The Berlin-based company is likely to sell shares worth at least 300 million euros ($331 million), two people familiar with the deal said on Wednesday.
HelloFresh delivers meal ingredients and recipes for dishes such as cheeky chicken chow mein and warming lentil moussaka, priced as low as 4 pounds ($6) apiece, to subscribers in seven European countries, as well as in Australia, Canada and the United States.
Majority owner Rocket Internet, a global e-commerce investor, said HelloFresh was planning to sell newly issued shares in a capital increase.

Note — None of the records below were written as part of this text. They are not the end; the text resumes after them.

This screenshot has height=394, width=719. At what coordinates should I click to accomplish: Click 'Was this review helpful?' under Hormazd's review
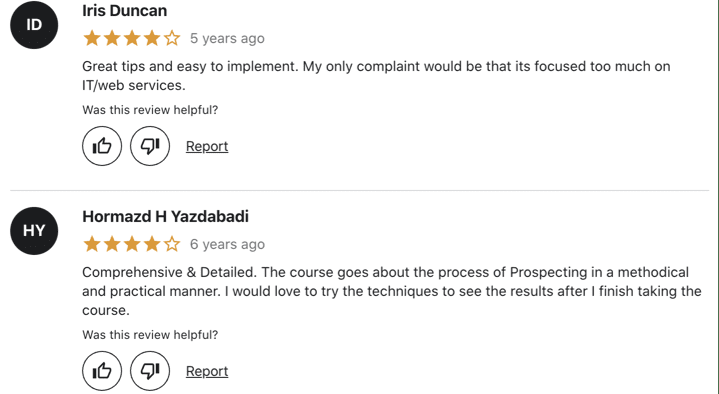(x=150, y=335)
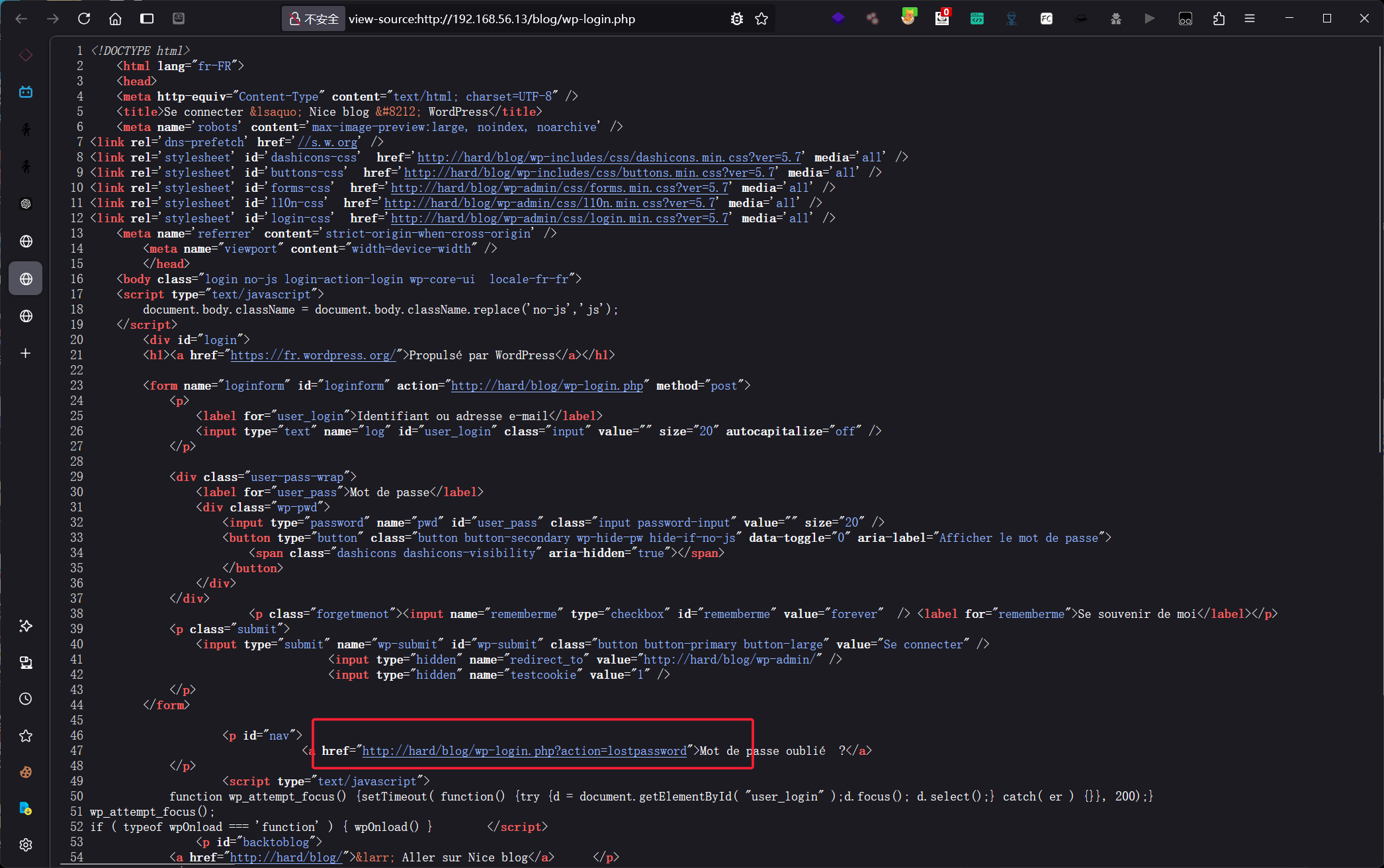Click the AI sparkle icon in sidebar
This screenshot has height=868, width=1384.
coord(26,626)
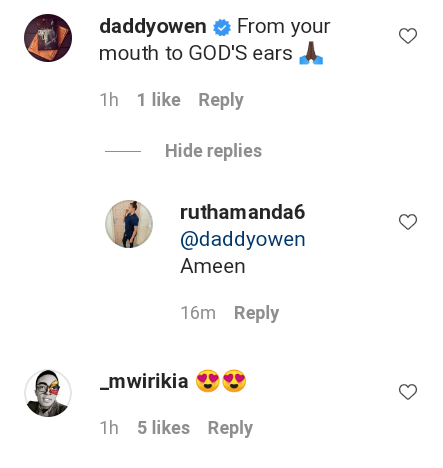Viewport: 443px width, 468px height.
Task: Click the praying hands emoji in daddyowen's comment
Action: (311, 53)
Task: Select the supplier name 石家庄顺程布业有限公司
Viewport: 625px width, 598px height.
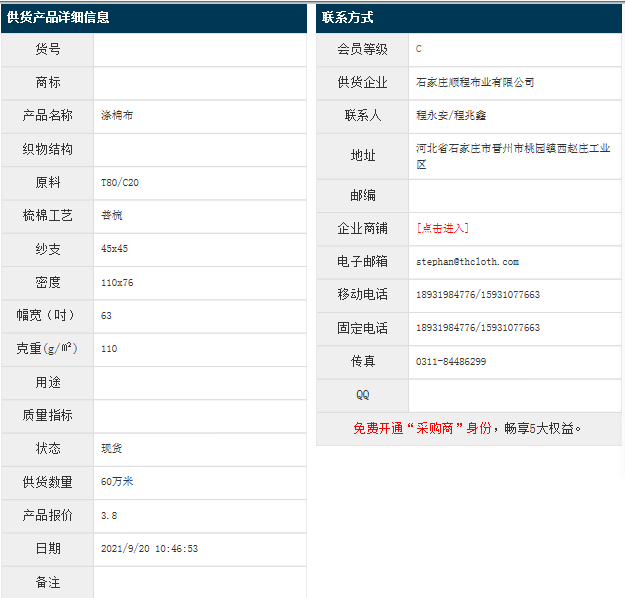Action: click(x=475, y=83)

HelloFresh also said revenue swelled 384 percent to 198 million euros in the first nine months of 2015, while losses rose to 58 million from 8.5 million a year before.
It said it was expecting fourth-quarter revenue to top the previous three months by between 15 and 20 percent and intends to use the proceeds of its forthcoming initial public offering (IPO) to fund growth.
“In only four years, we have managed to disrupt the traditional food supply chain and build a global company,” co-founder and CEO Dominik Richter said.
HelloFresh’s offering comes after digital classifieds group Scout24 was able to complete its float as planned in wobbly markets.
By contrast, companies like container shipper Hapag-Lloyd [HPLG.UL], plastics maker Covestro and automotive supplier Schaeffler have had to curb their capital-raising ambitions due to waning investor demand.
In the third quarter, HelloFresh delivered 13 million meals to its 530,000 active subscribers, up from 3.2 million meals and 115,000 subscribers in the year-earlier period.
Last month, HelloFresh was valued at 2.6 billion euros in a funding round, while U.S. peer Blue Apron, which sells 3 million meals per month, in June secured funding which valued it at more than $2 billion.
The “ready to cook” meal delivery craze has already featured its share of failed start-ups, as several early California-based start-ups including Pop-Up Pantry, Chefler and Fresh Dish shut down over the past two years.
Remaining U.S. players face competition from similar companies such as Munchery, which has raised $117 million in venture financing. It got its start delivering pre-made chef-made meals but is now moving into the make-you-own-meal market.
Goldman Sachs and Morgan Stanley are organizing the IPO with the help of JP Morgan and UBS.